» **Texto de lectura**:
▬▬▬▬▬▬

Vi El Padrino en todos los formatos posibles: 35 mm, VHS, la miniserie reeditada para la televisión en los 90, DVD y ahora en digital. Pero, claro, el gusto de tener una copia hogareña para hacer una revisión periódica nunca puede compararse con el acontecimiento que significa ir a verla a una sala llena, con la platea vibrando de emoción, acontecimiento en que pantalla y público son un solo organismo viviente.

Ante todo, el arte del joven Coppola tiene su hábitat natural en la pantalla grande. Y esto es así por la maestría con la que elige los diversos tamaños de plano, desde el primerísimo primer plano hasta el gran plano general. La pantalla es ese tapiz enorme en el que el gesto tenso de Michael Corleone unos segundos antes de tener su bautismo de fuego puede contener tanta emoción como la inmensa iglesia oscura en la que se bautiza a su ahijado, o el jardín impávido en el que Don Vito encuentra una muerte pueril, jugando con su nietito. Hay una grandeza que cada escena va conquistando en la elección precisa del tamaño del plano. Hicthcock decía que la clave del cine es elegir correctamente el tamaño de cada plano, porque nunca hay que desperdiciar un gran plano general para mostrar un paisaje, cuando de lo que siempre se trata es de llenar de emoción el rectángulo inmenso de la pantalla. Es ahí donde Coppola sabe combinar un laconismo de los momentos grandiosos con la intensidad de los pequeños gestos. Esto y no otra cosa es lo que hace que El Padrino solo pueda ser apreciada en su verdadera magnitud en la sala de cine.

▬▬▬▬▬▬

» **Lo que se pide**:
(1) Según el texto sobre El Padrino, ¿dónde tiene su hábitat natural el arte del joven Coppola?
(2) Reproduce tal cual el fragmento del texto sobre El Padrino que va de "Vi El Padrino" a "solo organismo viviente.", ambos incluidos.
(3) Prosigue, por favor, el texto sobre El Padrino a partir de su última oración.
El material no guarda relación alguna con el texto sobre El Padrino.

» **Datos almacenados**:
▬▬▬▬▬▬

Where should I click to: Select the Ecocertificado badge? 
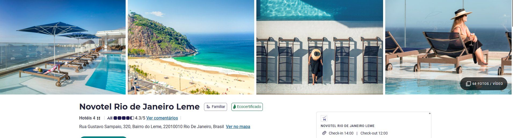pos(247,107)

▬▬▬▬▬▬

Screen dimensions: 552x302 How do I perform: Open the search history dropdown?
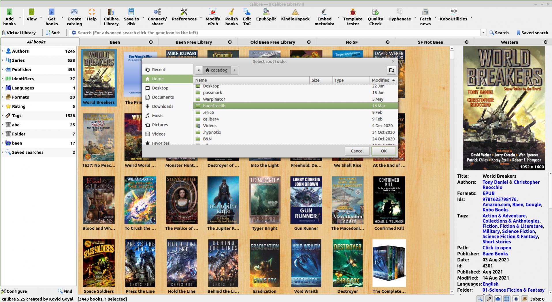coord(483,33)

▬▬▬▬▬▬

» **Respuestas por tarea**:
(1) En la pantalla grande.

(2)
Vi El Padrino en todos los formatos posibles: 35 mm, VHS, la miniserie reeditada para la televisión en los 90, DVD y ahora en digital. Pero, claro, el gusto de tener una copia hogareña para hacer una revisión periódica nunca puede compararse con el acontecimiento que significa ir a verla a una sala llena, con la platea vibrando de emoción, acontecimiento en que pantalla y público son un solo organismo viviente.

(3)
Después está, claro que sí, el elenco formidable, irrepetible, un guión preciso como un reloj, la prodigiosa iluminación de sombras densas que pone a Gordon Willis en la cumbre de la dirección fotográfica, una de las mejores partituras jamás compuestas para el cine, con méritos repartidos entre el gran Nino Rota y Carmine Coppola, y un diseño de producción de Dean Tavoularis que dejó establecido de una vez por todas lo que significa para una película el diseño de producción.

Nombré a Hitchcock, cuya presencia es muy evidente en la terrible escena en el restaurante; pero no es esta la influencia más evidente del joven Coppola. Creo que El padrino es por sobre todas las cosas una película viscontiana, emparentada en su estructura coral con La terra trema, Rocco y sus hermanos y La caída de los dioses más que con ninguna otra película de mafia o gángsters. Se trata de una familia en proceso de disgregación y más específicamente, de la tragedia del traspaso de la autoridad paterna hacia el heredero. Coppola es viscontiano sin dejar de ser americano; por eso la otra influencia clave puede hallarse en John Cassavetes, de quien el director de El Padrino es un evidente discípulo. Esto puede rastrearse en el pulso con que se conduce el formidable elenco, en la escena de la propia muerte de Corleone, en la manera con que entran y salen del plano los niños de la familia y, más que nada, en la pelea de Connie con su marido, filmada en un apabullante plano secuencia. (La presencia de John Marley en el papel del productor de cine despechado, apenas unos años después de Faces, es la pequeña huella cassavetiana que Coppola se permite introducir en su película).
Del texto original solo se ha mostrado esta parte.